What you will do: Please copy out the lines below word for word, changing nothing.

Supplied material:
■ ■ ■ ■ ■

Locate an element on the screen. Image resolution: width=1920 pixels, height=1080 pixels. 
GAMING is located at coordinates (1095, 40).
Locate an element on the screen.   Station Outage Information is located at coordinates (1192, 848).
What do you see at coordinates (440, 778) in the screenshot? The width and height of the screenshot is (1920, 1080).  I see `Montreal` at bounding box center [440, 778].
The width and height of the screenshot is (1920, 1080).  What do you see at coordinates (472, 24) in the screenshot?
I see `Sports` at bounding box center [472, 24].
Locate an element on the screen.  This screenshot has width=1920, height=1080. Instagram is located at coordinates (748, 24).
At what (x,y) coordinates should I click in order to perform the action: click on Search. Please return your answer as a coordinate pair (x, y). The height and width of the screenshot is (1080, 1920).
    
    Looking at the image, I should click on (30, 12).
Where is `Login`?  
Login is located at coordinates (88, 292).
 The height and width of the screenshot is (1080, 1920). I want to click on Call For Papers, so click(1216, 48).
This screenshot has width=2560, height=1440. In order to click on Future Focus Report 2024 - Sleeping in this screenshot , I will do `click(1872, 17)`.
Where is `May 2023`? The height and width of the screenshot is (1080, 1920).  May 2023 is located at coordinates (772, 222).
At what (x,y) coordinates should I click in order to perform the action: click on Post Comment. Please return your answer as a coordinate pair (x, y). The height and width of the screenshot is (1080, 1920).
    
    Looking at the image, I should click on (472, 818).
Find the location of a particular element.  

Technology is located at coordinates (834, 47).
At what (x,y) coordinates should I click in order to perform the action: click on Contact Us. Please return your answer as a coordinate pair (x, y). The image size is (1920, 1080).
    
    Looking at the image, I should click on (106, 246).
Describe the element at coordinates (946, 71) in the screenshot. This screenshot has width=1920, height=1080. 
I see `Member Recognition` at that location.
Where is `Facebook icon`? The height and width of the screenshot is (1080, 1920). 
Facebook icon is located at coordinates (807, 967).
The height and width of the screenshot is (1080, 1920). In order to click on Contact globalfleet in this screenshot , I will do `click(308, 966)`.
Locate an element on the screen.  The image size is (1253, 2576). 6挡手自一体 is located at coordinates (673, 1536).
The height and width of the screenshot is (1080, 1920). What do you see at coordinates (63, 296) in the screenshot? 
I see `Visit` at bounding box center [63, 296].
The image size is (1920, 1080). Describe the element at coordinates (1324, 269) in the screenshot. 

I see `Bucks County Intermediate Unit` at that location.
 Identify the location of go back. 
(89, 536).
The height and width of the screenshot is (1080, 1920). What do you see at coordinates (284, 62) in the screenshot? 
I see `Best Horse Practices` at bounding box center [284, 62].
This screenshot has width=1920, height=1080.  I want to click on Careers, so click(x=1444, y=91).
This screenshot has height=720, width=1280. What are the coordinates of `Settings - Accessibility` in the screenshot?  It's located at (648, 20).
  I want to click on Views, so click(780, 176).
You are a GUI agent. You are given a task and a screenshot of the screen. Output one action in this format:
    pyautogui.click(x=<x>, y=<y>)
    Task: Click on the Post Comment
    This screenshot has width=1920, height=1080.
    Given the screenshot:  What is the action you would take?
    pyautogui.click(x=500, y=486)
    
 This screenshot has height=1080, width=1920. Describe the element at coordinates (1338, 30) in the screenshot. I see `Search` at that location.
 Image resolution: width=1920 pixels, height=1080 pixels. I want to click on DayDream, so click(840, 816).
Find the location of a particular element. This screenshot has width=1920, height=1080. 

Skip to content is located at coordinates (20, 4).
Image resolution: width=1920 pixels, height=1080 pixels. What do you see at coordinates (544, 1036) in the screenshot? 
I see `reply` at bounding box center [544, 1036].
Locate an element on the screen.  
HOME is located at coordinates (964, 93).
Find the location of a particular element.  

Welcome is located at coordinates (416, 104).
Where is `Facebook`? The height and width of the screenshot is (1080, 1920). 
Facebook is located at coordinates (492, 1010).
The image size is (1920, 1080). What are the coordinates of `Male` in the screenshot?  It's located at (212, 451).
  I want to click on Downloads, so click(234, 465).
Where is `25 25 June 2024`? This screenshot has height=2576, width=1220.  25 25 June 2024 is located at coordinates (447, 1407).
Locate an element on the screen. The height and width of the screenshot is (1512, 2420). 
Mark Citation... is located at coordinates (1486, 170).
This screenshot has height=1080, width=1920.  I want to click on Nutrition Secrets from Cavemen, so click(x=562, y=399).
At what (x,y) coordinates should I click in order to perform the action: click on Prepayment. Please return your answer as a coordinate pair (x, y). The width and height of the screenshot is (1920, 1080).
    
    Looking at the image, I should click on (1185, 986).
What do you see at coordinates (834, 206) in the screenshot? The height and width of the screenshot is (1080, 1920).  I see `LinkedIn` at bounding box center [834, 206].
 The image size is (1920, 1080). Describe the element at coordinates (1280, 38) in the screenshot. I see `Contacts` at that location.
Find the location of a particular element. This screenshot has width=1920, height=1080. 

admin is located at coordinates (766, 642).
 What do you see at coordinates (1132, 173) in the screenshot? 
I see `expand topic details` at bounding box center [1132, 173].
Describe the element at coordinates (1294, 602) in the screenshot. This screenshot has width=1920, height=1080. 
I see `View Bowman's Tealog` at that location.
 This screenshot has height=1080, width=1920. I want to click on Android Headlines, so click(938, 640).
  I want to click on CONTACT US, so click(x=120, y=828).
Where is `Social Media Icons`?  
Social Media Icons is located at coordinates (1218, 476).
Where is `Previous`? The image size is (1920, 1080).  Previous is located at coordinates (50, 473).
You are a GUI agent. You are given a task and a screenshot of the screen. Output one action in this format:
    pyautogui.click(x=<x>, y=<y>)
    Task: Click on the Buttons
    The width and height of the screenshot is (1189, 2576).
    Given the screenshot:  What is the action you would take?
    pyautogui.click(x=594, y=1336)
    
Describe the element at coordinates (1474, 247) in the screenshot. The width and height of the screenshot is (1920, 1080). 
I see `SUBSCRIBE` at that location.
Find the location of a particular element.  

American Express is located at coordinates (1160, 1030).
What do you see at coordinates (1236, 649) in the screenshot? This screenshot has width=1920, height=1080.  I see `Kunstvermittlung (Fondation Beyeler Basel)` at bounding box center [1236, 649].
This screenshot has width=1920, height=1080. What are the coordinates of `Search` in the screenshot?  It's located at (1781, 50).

■ ■ ■ ■ ■

Exercise solution:
Locate an element on the screen. Image resolution: width=1920 pixels, height=1080 pixels. 
GAMING is located at coordinates (1095, 40).
Locate an element on the screen.   Station Outage Information is located at coordinates (1192, 848).
What do you see at coordinates (440, 778) in the screenshot? The width and height of the screenshot is (1920, 1080).  I see `Montreal` at bounding box center [440, 778].
The width and height of the screenshot is (1920, 1080).  What do you see at coordinates (472, 24) in the screenshot?
I see `Sports` at bounding box center [472, 24].
Locate an element on the screen.  This screenshot has width=1920, height=1080. Instagram is located at coordinates (748, 24).
At what (x,y) coordinates should I click in order to perform the action: click on Search. Please return your answer as a coordinate pair (x, y). The height and width of the screenshot is (1080, 1920).
    
    Looking at the image, I should click on (30, 12).
Where is `Login`?  
Login is located at coordinates (88, 292).
 The height and width of the screenshot is (1080, 1920). I want to click on Call For Papers, so click(1216, 48).
This screenshot has width=2560, height=1440. In order to click on Future Focus Report 2024 - Sleeping in this screenshot , I will do `click(1872, 17)`.
Where is `May 2023`? The height and width of the screenshot is (1080, 1920).  May 2023 is located at coordinates (772, 222).
At what (x,y) coordinates should I click in order to perform the action: click on Post Comment. Please return your answer as a coordinate pair (x, y). The height and width of the screenshot is (1080, 1920).
    
    Looking at the image, I should click on (472, 818).
Find the location of a particular element.  

Technology is located at coordinates (834, 47).
At what (x,y) coordinates should I click in order to perform the action: click on Contact Us. Please return your answer as a coordinate pair (x, y). The image size is (1920, 1080).
    
    Looking at the image, I should click on (106, 246).
Describe the element at coordinates (946, 71) in the screenshot. This screenshot has width=1920, height=1080. 
I see `Member Recognition` at that location.
Where is `Facebook icon`? The height and width of the screenshot is (1080, 1920). 
Facebook icon is located at coordinates (807, 967).
The height and width of the screenshot is (1080, 1920). In order to click on Contact globalfleet in this screenshot , I will do `click(308, 966)`.
Locate an element on the screen.  The image size is (1253, 2576). 6挡手自一体 is located at coordinates (673, 1536).
The height and width of the screenshot is (1080, 1920). What do you see at coordinates (63, 296) in the screenshot? 
I see `Visit` at bounding box center [63, 296].
The image size is (1920, 1080). Describe the element at coordinates (1324, 269) in the screenshot. 

I see `Bucks County Intermediate Unit` at that location.
 Identify the location of go back. 
(89, 536).
The height and width of the screenshot is (1080, 1920). What do you see at coordinates (284, 62) in the screenshot? 
I see `Best Horse Practices` at bounding box center [284, 62].
This screenshot has width=1920, height=1080.  I want to click on Careers, so click(x=1444, y=91).
This screenshot has height=720, width=1280. What are the coordinates of `Settings - Accessibility` in the screenshot?  It's located at (648, 20).
  I want to click on Views, so click(780, 176).
You are a GUI agent. You are given a task and a screenshot of the screen. Output one action in this format:
    pyautogui.click(x=<x>, y=<y>)
    Task: Click on the Post Comment
    This screenshot has width=1920, height=1080.
    Given the screenshot:  What is the action you would take?
    pyautogui.click(x=500, y=486)
    
 This screenshot has height=1080, width=1920. Describe the element at coordinates (1338, 30) in the screenshot. I see `Search` at that location.
 Image resolution: width=1920 pixels, height=1080 pixels. I want to click on DayDream, so click(840, 816).
Find the location of a particular element. This screenshot has width=1920, height=1080. 

Skip to content is located at coordinates (20, 4).
Image resolution: width=1920 pixels, height=1080 pixels. What do you see at coordinates (544, 1036) in the screenshot? 
I see `reply` at bounding box center [544, 1036].
Locate an element on the screen.  
HOME is located at coordinates (964, 93).
Find the location of a particular element.  

Welcome is located at coordinates (416, 104).
Where is `Facebook`? The height and width of the screenshot is (1080, 1920). 
Facebook is located at coordinates (492, 1010).
The image size is (1920, 1080). What are the coordinates of `Male` in the screenshot?  It's located at (212, 451).
  I want to click on Downloads, so click(234, 465).
Where is `25 25 June 2024`? This screenshot has height=2576, width=1220.  25 25 June 2024 is located at coordinates (447, 1407).
Locate an element on the screen. The height and width of the screenshot is (1512, 2420). 
Mark Citation... is located at coordinates (1486, 170).
This screenshot has height=1080, width=1920.  I want to click on Nutrition Secrets from Cavemen, so click(x=562, y=399).
At what (x,y) coordinates should I click in order to perform the action: click on Prepayment. Please return your answer as a coordinate pair (x, y). The width and height of the screenshot is (1920, 1080).
    
    Looking at the image, I should click on (1185, 986).
What do you see at coordinates (834, 206) in the screenshot? The height and width of the screenshot is (1080, 1920).  I see `LinkedIn` at bounding box center [834, 206].
 The image size is (1920, 1080). Describe the element at coordinates (1280, 38) in the screenshot. I see `Contacts` at that location.
Find the location of a particular element. This screenshot has width=1920, height=1080. 

admin is located at coordinates (766, 642).
 What do you see at coordinates (1132, 173) in the screenshot? 
I see `expand topic details` at bounding box center [1132, 173].
Describe the element at coordinates (1294, 602) in the screenshot. This screenshot has width=1920, height=1080. 
I see `View Bowman's Tealog` at that location.
 This screenshot has height=1080, width=1920. I want to click on Android Headlines, so click(938, 640).
  I want to click on CONTACT US, so click(x=120, y=828).
Where is `Social Media Icons`?  
Social Media Icons is located at coordinates (1218, 476).
Where is `Previous`? The image size is (1920, 1080).  Previous is located at coordinates (50, 473).
You are a GUI agent. You are given a task and a screenshot of the screen. Output one action in this format:
    pyautogui.click(x=<x>, y=<y>)
    Task: Click on the Buttons
    The width and height of the screenshot is (1189, 2576).
    Given the screenshot:  What is the action you would take?
    pyautogui.click(x=594, y=1336)
    
Describe the element at coordinates (1474, 247) in the screenshot. The width and height of the screenshot is (1920, 1080). 
I see `SUBSCRIBE` at that location.
Find the location of a particular element.  

American Express is located at coordinates (1160, 1030).
What do you see at coordinates (1236, 649) in the screenshot? This screenshot has width=1920, height=1080.  I see `Kunstvermittlung (Fondation Beyeler Basel)` at bounding box center [1236, 649].
This screenshot has width=1920, height=1080. What are the coordinates of `Search` in the screenshot?  It's located at (1781, 50).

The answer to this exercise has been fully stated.